Mean: The mean of all recorded values is forecasted.
Naive: The last recorded value is forecasted.
Seasonal Naive: The last recorded seasonal fluctuation is forecasted.
Random Walk with Drift: A line is created connecting the first and last observations. The forecasted predictions are an extension of this line.
Each method’s predicted values are displayed in the table and the plot below.
pred.mv = meanf(nox, h=15)$mean
pred.naive = naive(nox, h=15)$mean
pred.snaive = snaive(nox, h=15)$mean
pred.rwf = rwf(nox, h=15, drift=TRUE)$mean
pred.table = cbind(pred.mv = pred.mv,
pred.naive = pred.naive,
pred.snaive = pred.snaive,
pred.rwf = pred.rwf)
pander(pred.table, caption = "Farecasting Table")
| pred.mv | pred.naive | pred.snaive | pred.rwf | |
|---|---|---|---|---|
| 2020 | 16728787 | 1921172 | 1921172 | 1375955 |
| 2021 | 16728787 | 1921172 | 1921172 | 830738 |
| 2022 | 16728787 | 1921172 | 1921172 | 285521 |
| 2023 | 16728787 | 1921172 | 1921172 | -259696 |
| 2024 | 16728787 | 1921172 | 1921172 | -804913 |
| 2025 | 16728787 | 1921172 | 1921172 | -1350130 |
| 2026 | 16728787 | 1921172 | 1921172 | -1895347 |
| 2027 | 16728787 | 1921172 | 1921172 | -2440564 |
| 2028 | 16728787 | 1921172 | 1921172 | -2985781 |
| 2029 | 16728787 | 1921172 | 1921172 | -3530998 |
| 2030 | 16728787 | 1921172 | 1921172 | -4076215 |
| 2031 | 16728787 | 1921172 | 1921172 | -4621432 |
| 2032 | 16728787 | 1921172 | 1921172 | -5166649 |
| 2033 | 16728787 | 1921172 | 1921172 | -5711866 |
| 2034 | 16728787 | 1921172 | 1921172 | -6257083 |
# Create a time index for forecasts
time_forecast <- time(nox)[length(nox)] + seq(1, length(pred.mv)) / frequency(nox)
# Plot original series
plot(nox, xlab = "Time", ylab = "NOx Content", col = "black", lwd = 2,
main = "NOx Content with Forecasts",
xlim = c(min(time(nox)), max(time_forecast)),
ylim = c(0, max(nox)))
# Add forecasts
lines(time_forecast, pred.mv, col = "red", lwd = 2, lty = 2)
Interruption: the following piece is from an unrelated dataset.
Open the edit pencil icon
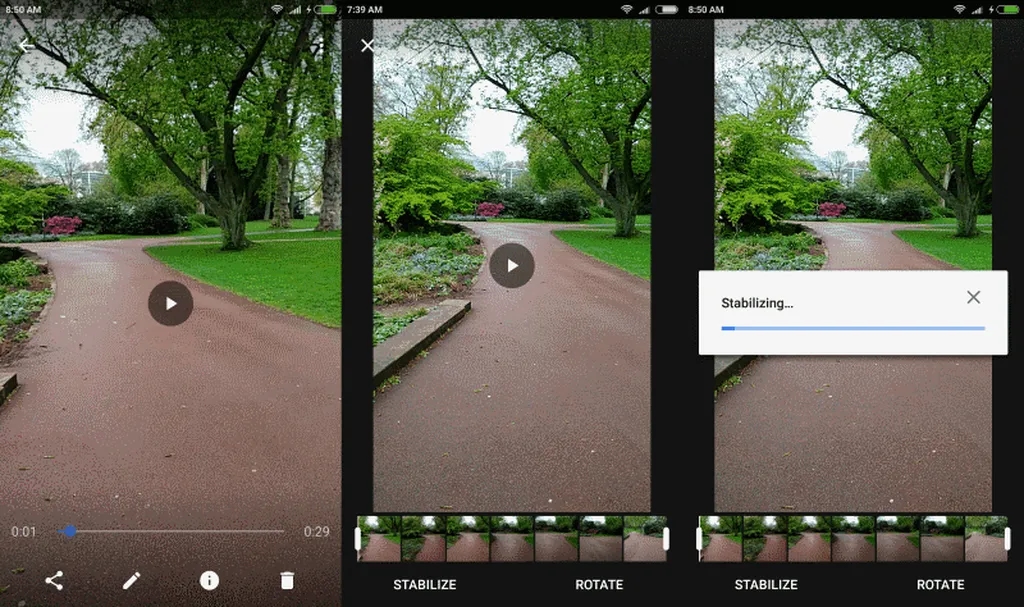1024x607 pixels. pyautogui.click(x=132, y=580)
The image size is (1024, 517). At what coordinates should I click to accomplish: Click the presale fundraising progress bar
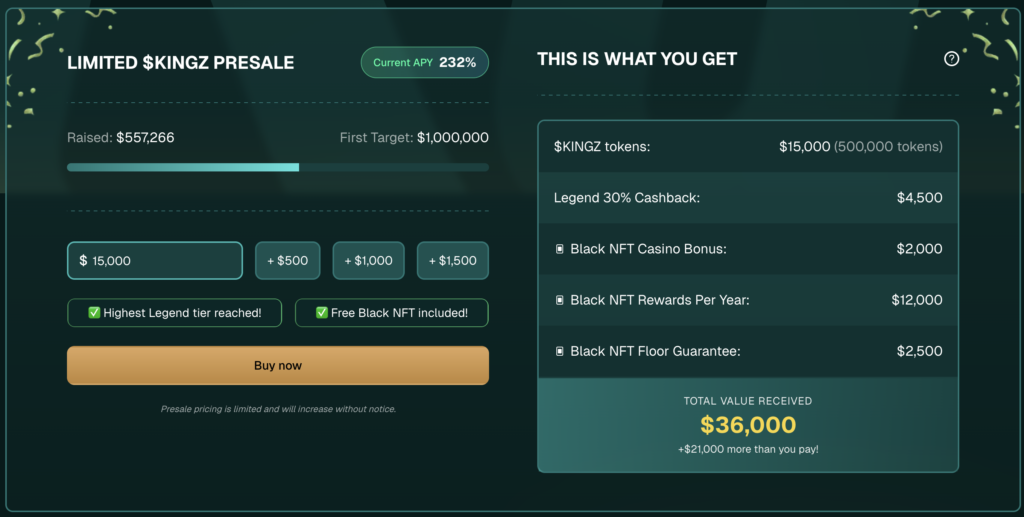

lines(time_forecast, pred.naive, col = "blue", lwd = 2, lty = 3)
lines(time_forecast, pred.snaive, col = "green", lwd = 2, lty = 4)
lines(time_forecast, pred.rwf, col = "purple", lwd = 2, lty = 5)
# Add legend
legend("topright",
legend = c("Original", "Mean Forecast", "Naive", "Seasonal Naive", "Random Walk w/ Drift"),
col = c("black", "red", "blue", "green", "purple"),
lty = c(1, 2, 3, 4, 5), lwd = 2, bty = "n")
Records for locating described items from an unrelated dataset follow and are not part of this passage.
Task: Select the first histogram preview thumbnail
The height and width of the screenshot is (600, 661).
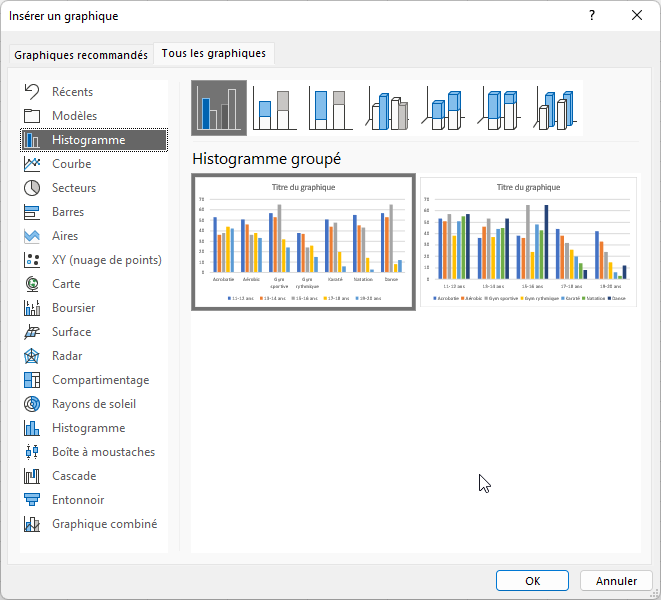Action: pos(303,242)
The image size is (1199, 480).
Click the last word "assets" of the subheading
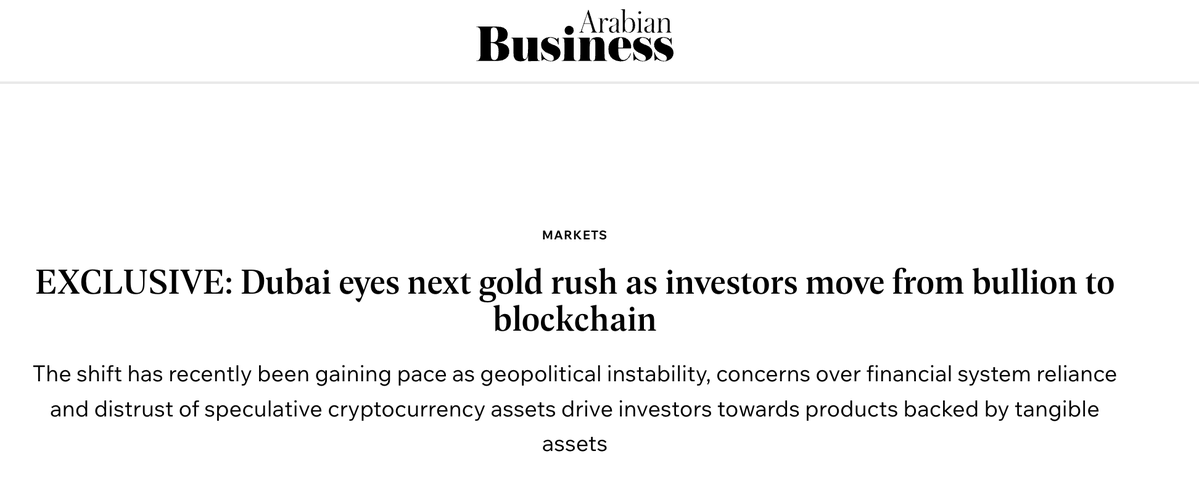[x=574, y=444]
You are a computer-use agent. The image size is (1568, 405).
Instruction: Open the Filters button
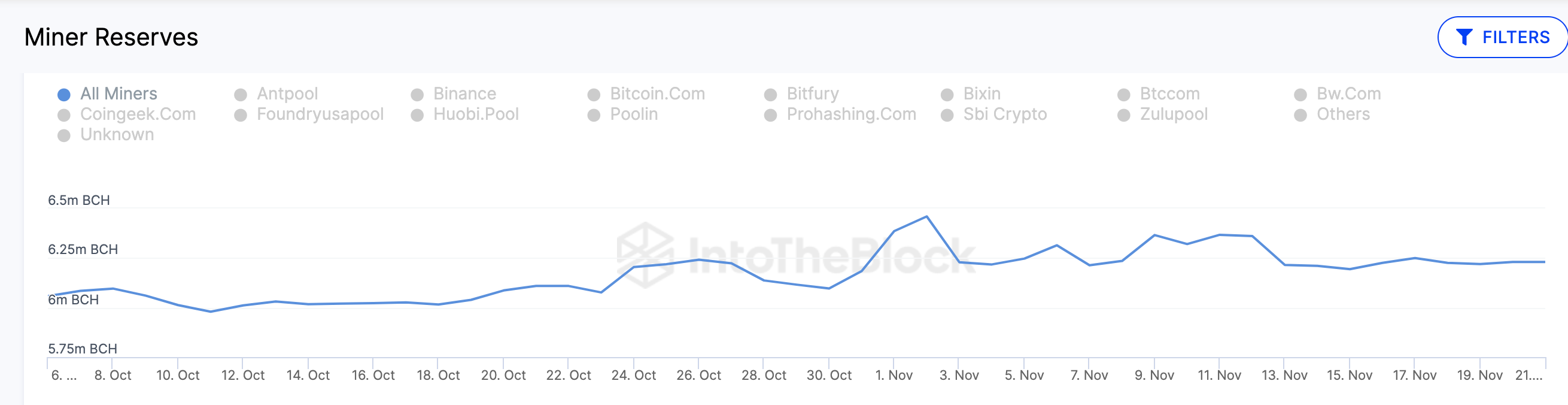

These forecast methods are simple, and as such may miss some of the nuance of the true trend. For example, the Random Walk with Drift predicts a negative value by 2023. Additionally, the three other methods predict a constant emission every year (although we understand that the error variation increases with each year.) While these forecasts are either impossible or highly unlikely to become true, they are a useful starting point in understanding the trend of the data. For example, we can see that there is no seasonality in this data, which was expected with the recordings being annual.
We can conclude that the Clean Air Act of 1970 had a profound impact on the emissions the United States produces. There is an undeniable negative trend on the Nitrogen Oxide content.